Authorities have identified the substance behind a Mountainair overdose case that sickened more than a dozen first responders and left three people dead. New Mexico State Police Chief Matt Broom said Friday that on-scene DEA laboratory analysis found fentanyl, methamphetamine and para-fluorofentanyl, also called P4 fentanyl, in powder form inside the home.
Police said first responders were exposed after arriving Wednesday at the home in Mountainair, New Mexico, where four people were found unresponsive. Two were pronounced dead at the scene, and a third later died at the University of New Mexico Hospital. One person survived, and both that survivor and one of the dead were given Narcan.

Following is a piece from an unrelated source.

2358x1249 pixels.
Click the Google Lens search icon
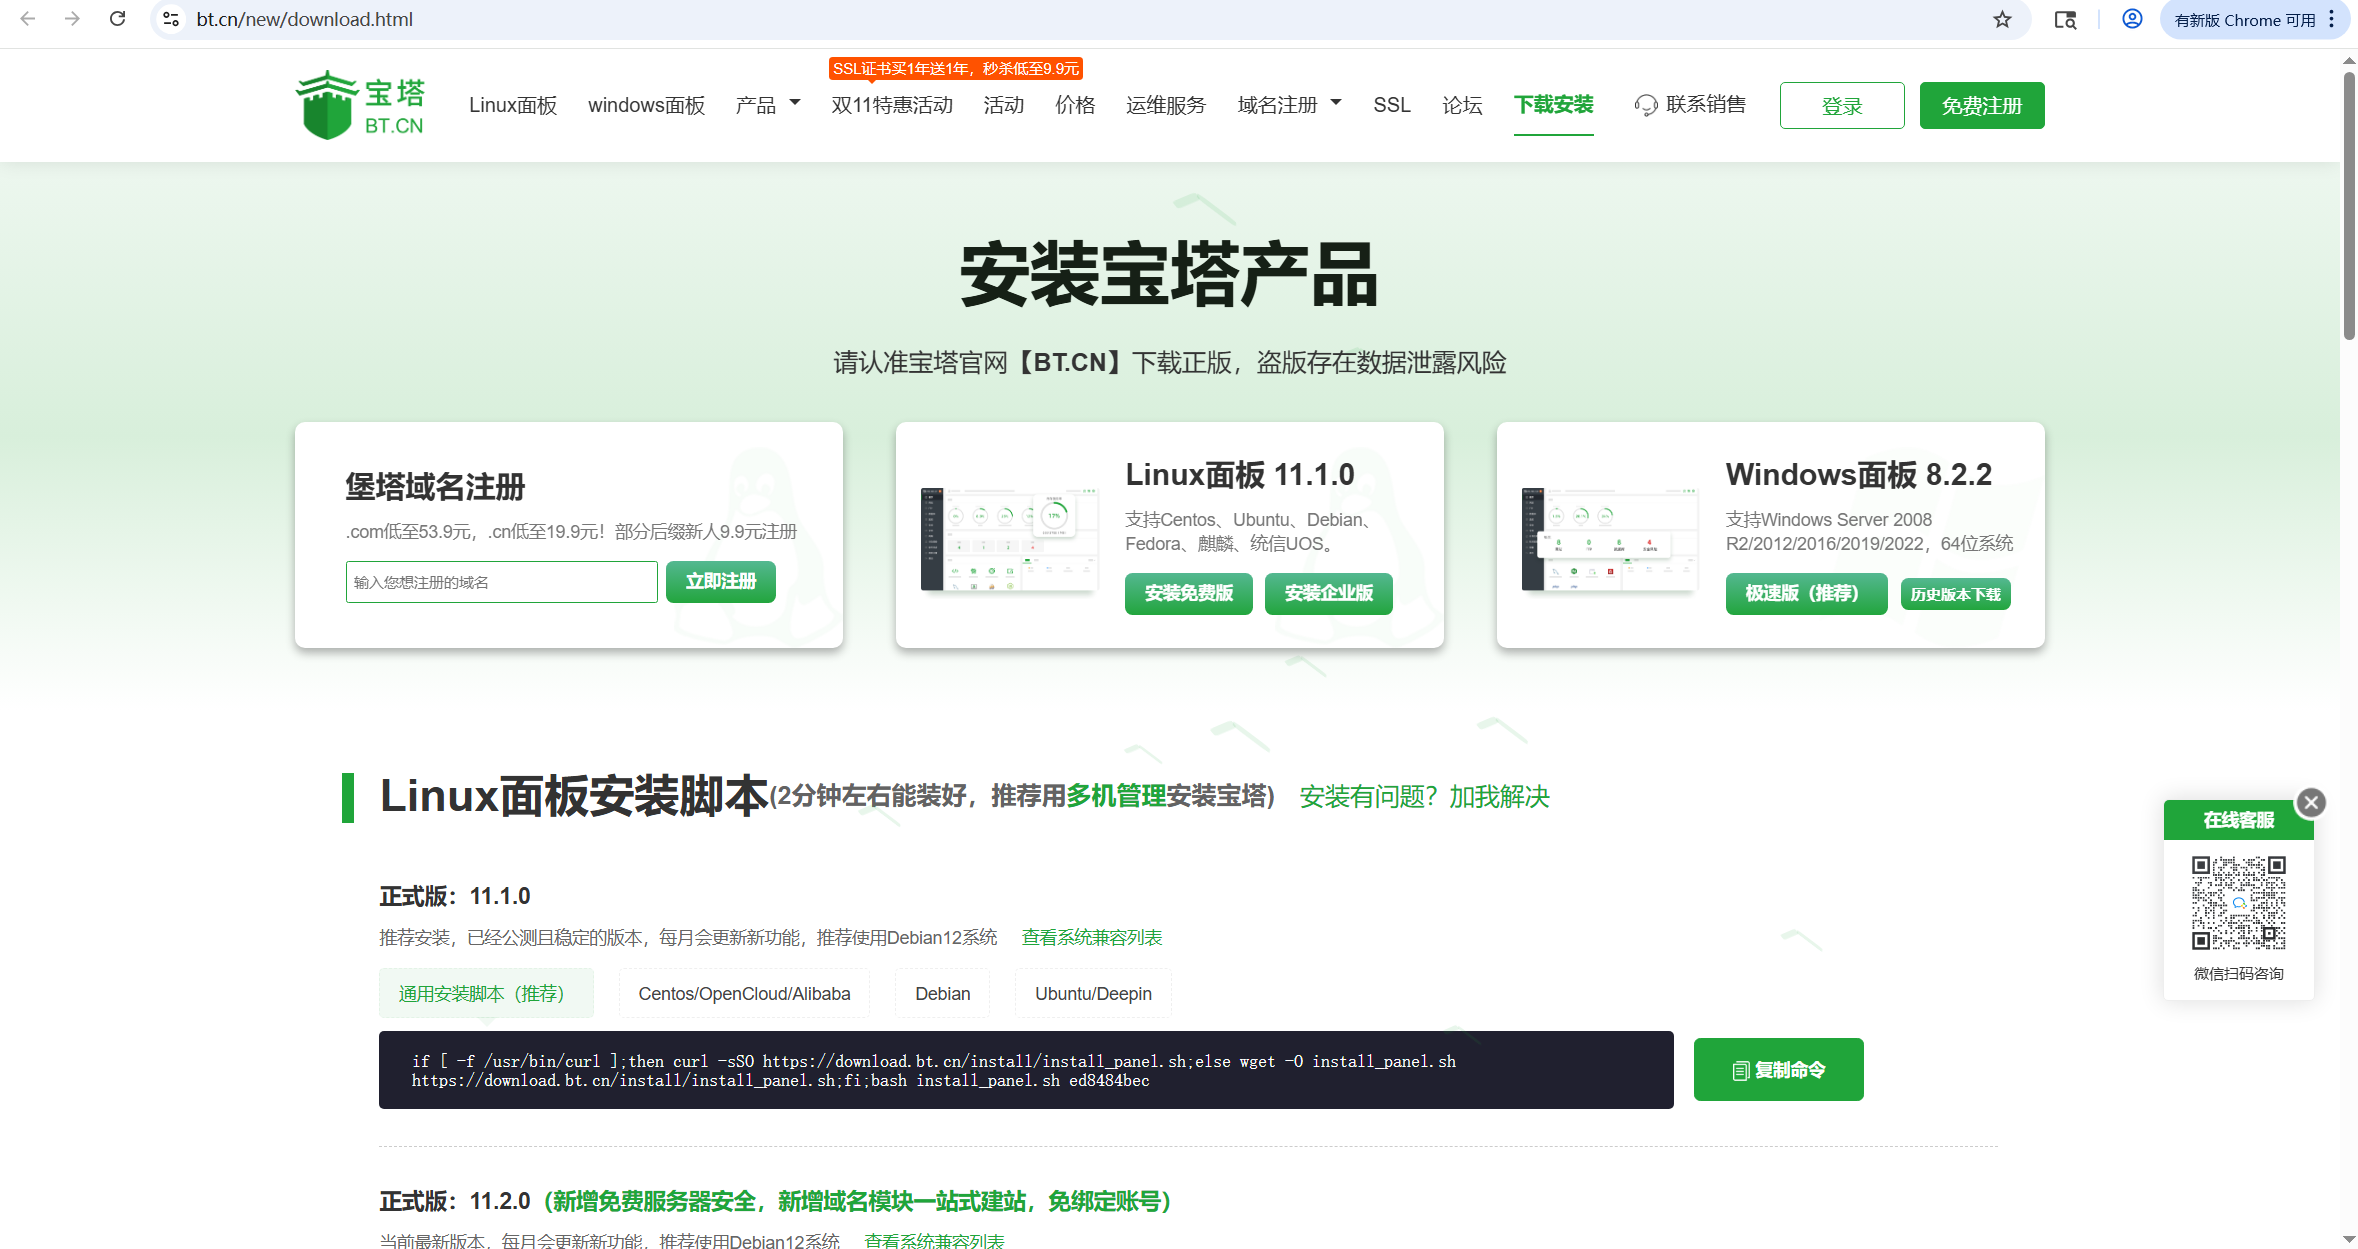[x=2065, y=20]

The scale of the exposure made the case one of the most serious responder incidents in the state this year. Officials said 25 people were exposed to the substance, 20 were hospitalized for treatment and later released, and two remained hospitalized after arriving in serious condition. Authorities identified two of the dead as Micah Rascon and Georgia Rascon.
Broom said preliminary findings tied the case to a powdered opioid substance inside the home. He described it as “a more illicit form or version of fentanyl,” underscoring how dangerous the mixture can be even before it is used. The finding matters because the call was first treated as a suspected overdose, but it turned into a mass-exposure event for the people who answered it.
For Mountainair, the case now stands as both an overdose investigation and a warning about what responders can face when they enter a scene before the substance inside is known. The unanswered question is no longer what the material was. It is how a powder containing fentanyl and para-fluorofentanyl spread so widely that it sickened 25 people, including the emergency crews who rushed in first.